▶ EXERCISE INPUT
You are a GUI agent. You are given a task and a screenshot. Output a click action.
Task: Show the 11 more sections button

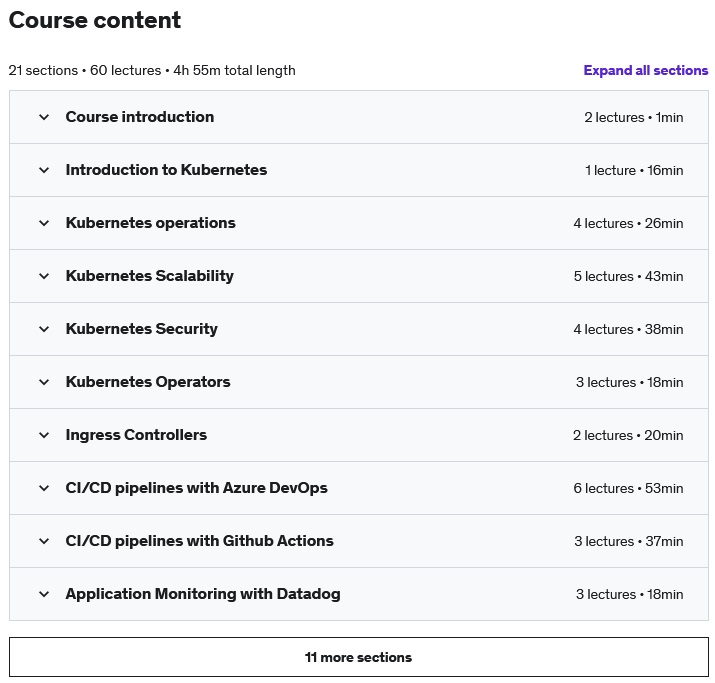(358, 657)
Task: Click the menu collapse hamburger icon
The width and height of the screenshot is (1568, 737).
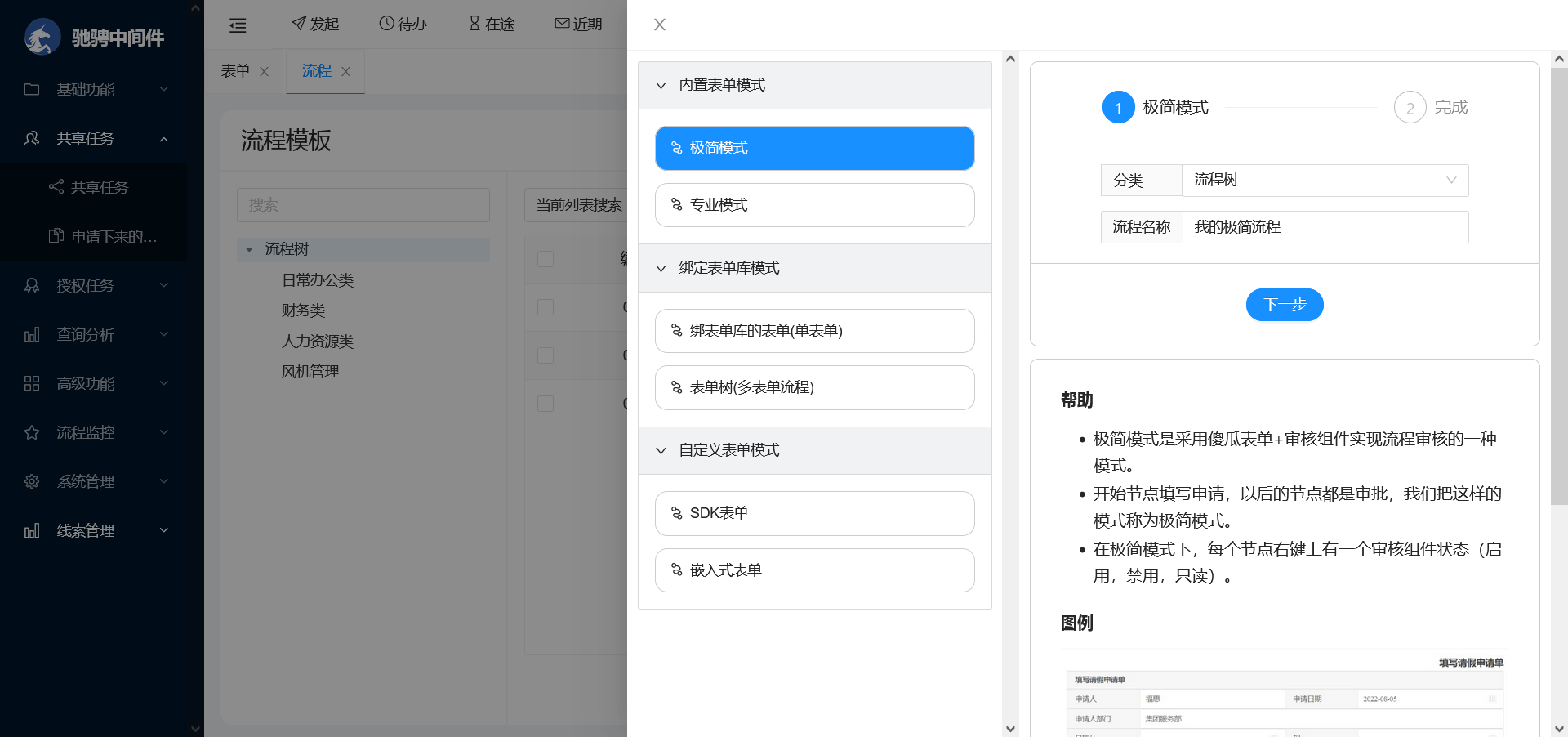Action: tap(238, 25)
---
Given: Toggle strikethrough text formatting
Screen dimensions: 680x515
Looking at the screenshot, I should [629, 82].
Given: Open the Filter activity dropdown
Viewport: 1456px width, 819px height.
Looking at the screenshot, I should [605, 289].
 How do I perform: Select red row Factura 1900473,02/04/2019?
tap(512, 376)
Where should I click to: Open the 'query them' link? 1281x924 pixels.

▶ THE TASK
Please output exactly the lines between the one holding "Viewport: 1456px width, 819px height." and the one holding "Where should I" in the records above, inclusive, and nothing more.

▶ YOUR RESPONSE
Viewport: 1456px width, 819px height.
Looking at the screenshot, I should [605, 289].
 How do I perform: Select red row Factura 1900473,02/04/2019?
tap(512, 376)
Where should I click to: Open the 'query them' link? 1281x924 pixels.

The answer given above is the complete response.